Lorde – Solar Power

Yes, Lorde's new record might not hit as hard as her teen drama, but the more mature sunniness has its own 'Power'....
Lorde : Solar Power
7.8 Universal
2021 
Lorde : Solar Power

As both hemispheres know by now, New Zealand’s Lorde made a massive splash in 2013 with Pure Heroine and breakthrough single “Royals”, and managed to follow that up with another powerful record in 2017’s Melodrama (QRO review). After yet more expectations and high hopes, Solar Power comes out as we’re all hoping ourselves to come out from COVID, but the album received mixed, even polarized reviews. Yes, it might not hit as hard as her teen drama, but the more mature sunniness has its own Power.
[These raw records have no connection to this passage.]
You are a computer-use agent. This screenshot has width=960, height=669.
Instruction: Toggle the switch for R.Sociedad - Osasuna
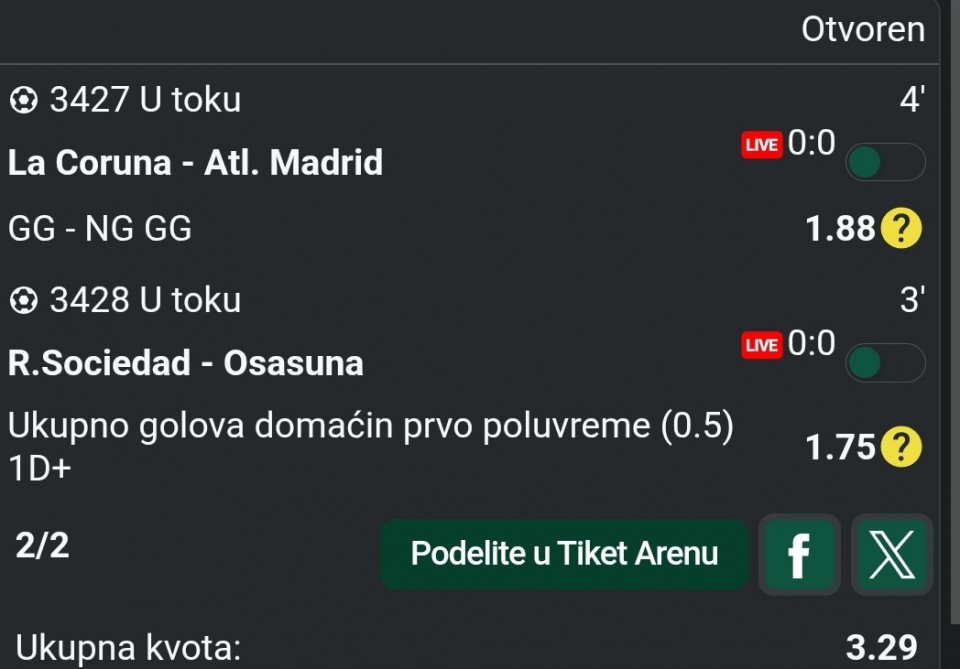(x=885, y=362)
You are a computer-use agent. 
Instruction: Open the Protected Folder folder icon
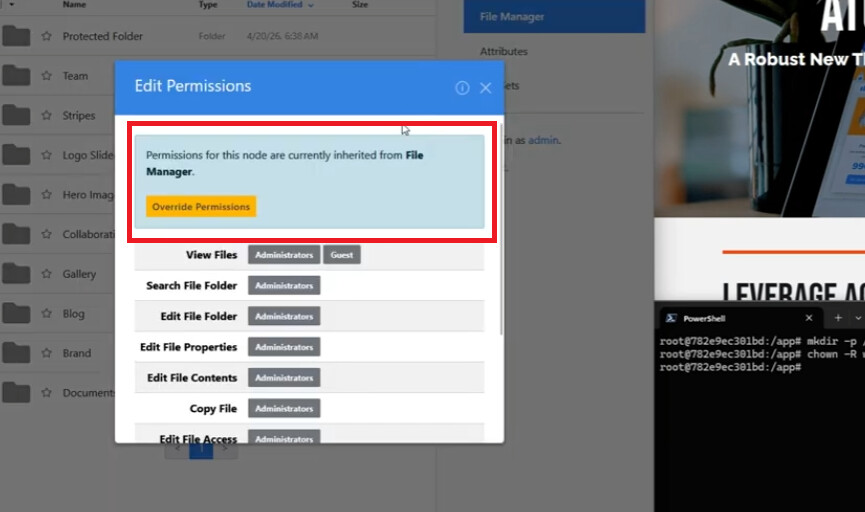(16, 36)
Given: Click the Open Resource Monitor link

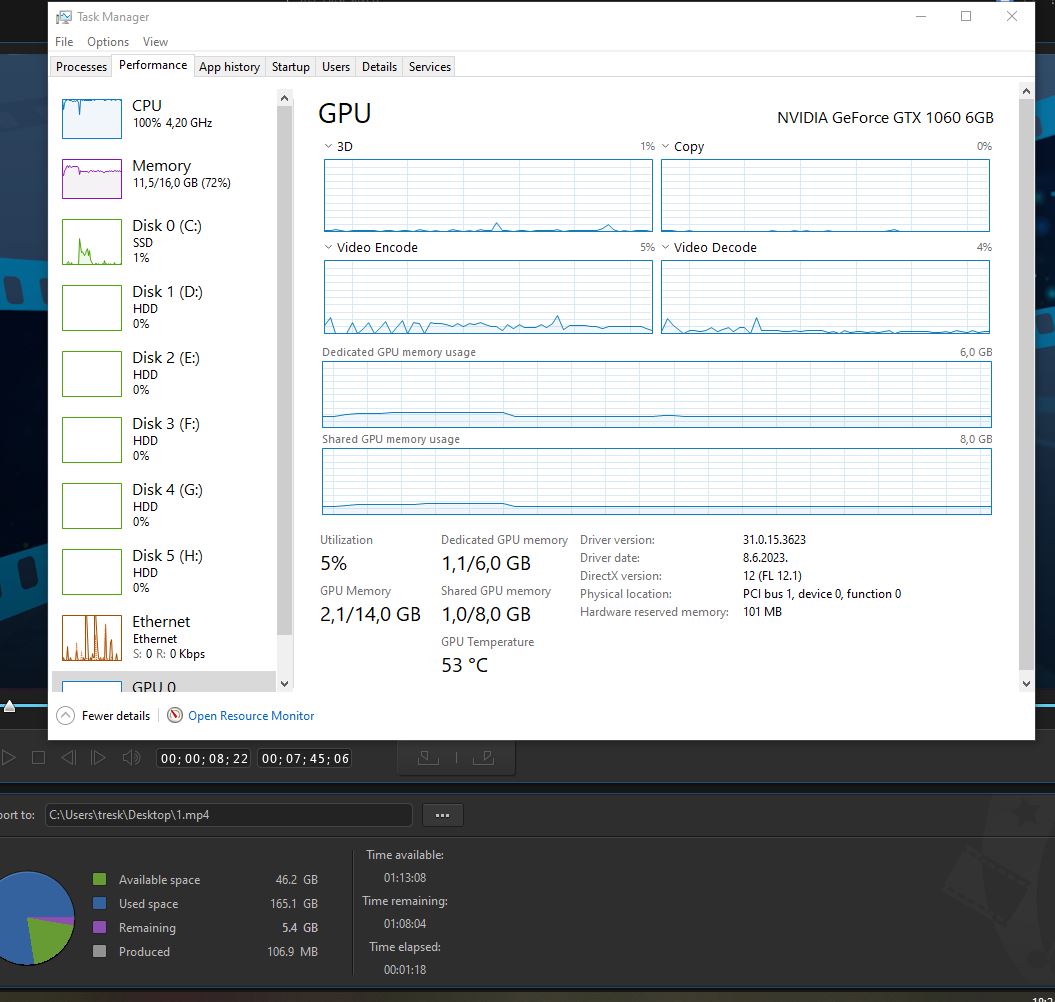Looking at the screenshot, I should tap(251, 716).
Teenage Lorde has past twenty years of age, and is not wearing black & singing crushingly sad songs. Solar Power embraces the ‘sunny’ concept of a better life to make it distinctly its own, if sometimes a little over the surfboard. Pieces like “Mood Ring” and “Secrets from a Girl (Who’s Seen it All)” best put together the sun & sad, the latter’s cheery, wry relax also having a great mock-tour guide announcement of arriving at “sadness.” Yet there is a bit too much cheery relax on Solar, enjoyable but not completely gripping, with similarly laid back instrumentation (fingers have been pointed at pop-producer extraordinaire Jack Antonoff), other songs fading behind those standouts or “Stoned at the Nail Salon”, which manages to both very reminiscent of prior Lorde, while also showing maturity.

Lorde was going to grow up, and there’s nothing you or she could do about it (if you want teen heartbreak in 2021, there’s always Olivia Rodrigo). She’s become more mature, and just happier – even if that also means too often singing about being a pop star, the dreaded curse of your favorite artist becoming successful and losing touch with your sad self. Just accept that now she is kind of royalty, living the good life, or at least better, out on the islands, and be glad for her.